▶

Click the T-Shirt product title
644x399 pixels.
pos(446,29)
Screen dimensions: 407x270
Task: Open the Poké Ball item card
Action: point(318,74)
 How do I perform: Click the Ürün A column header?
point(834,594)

◀
▶

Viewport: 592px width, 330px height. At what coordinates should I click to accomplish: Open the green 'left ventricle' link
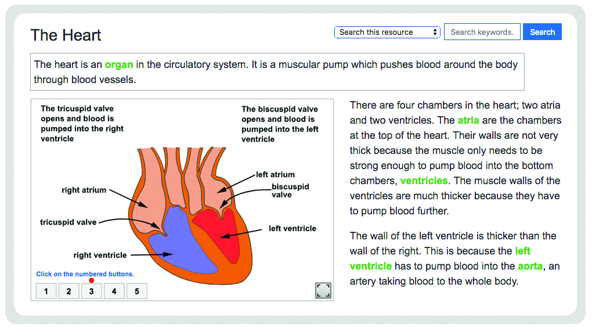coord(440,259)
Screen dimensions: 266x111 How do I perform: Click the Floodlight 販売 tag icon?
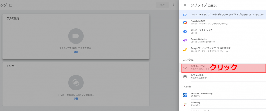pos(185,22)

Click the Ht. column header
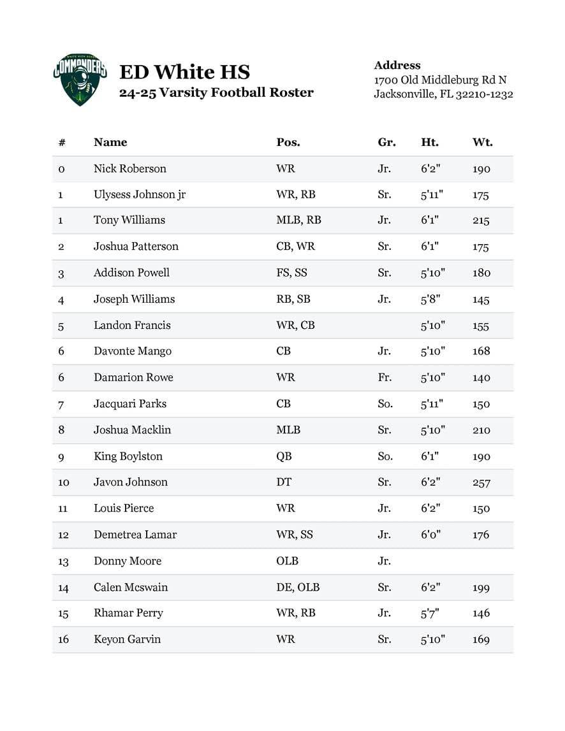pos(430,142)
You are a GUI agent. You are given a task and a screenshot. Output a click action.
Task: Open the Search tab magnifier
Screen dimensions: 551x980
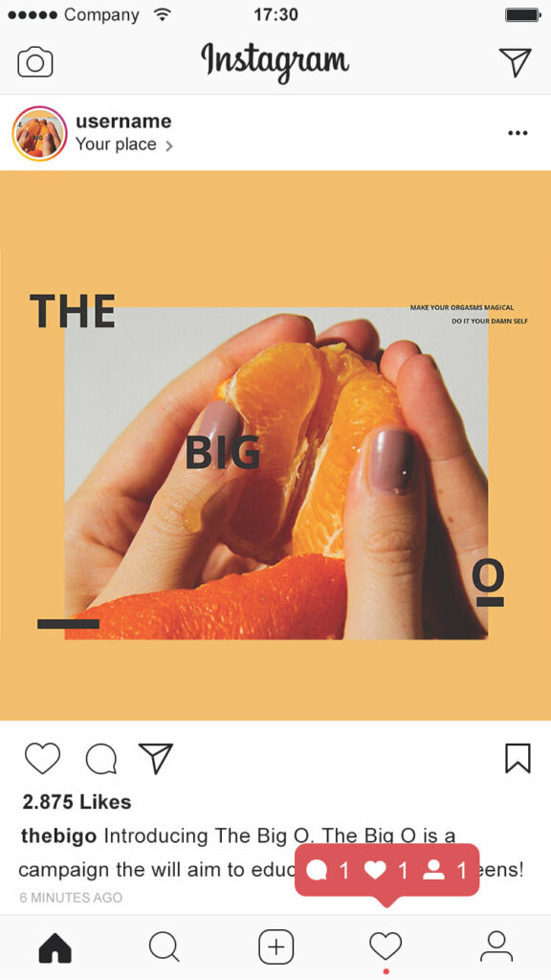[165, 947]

◀
▶

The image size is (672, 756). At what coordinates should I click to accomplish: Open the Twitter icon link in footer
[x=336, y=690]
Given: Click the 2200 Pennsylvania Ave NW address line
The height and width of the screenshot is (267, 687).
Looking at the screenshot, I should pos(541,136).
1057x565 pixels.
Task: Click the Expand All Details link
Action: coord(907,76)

◀

[Work to be completed] Select each line in the three blocks above that contains the word "height", and copy those lines out in full. Case counts, so a line matches only if the word has the same capitalization.

[The response]
Viewport: 592px width, 330px height. At what coordinates should I click to accomplish: Open the green 'left ventricle' link
The height and width of the screenshot is (267, 687).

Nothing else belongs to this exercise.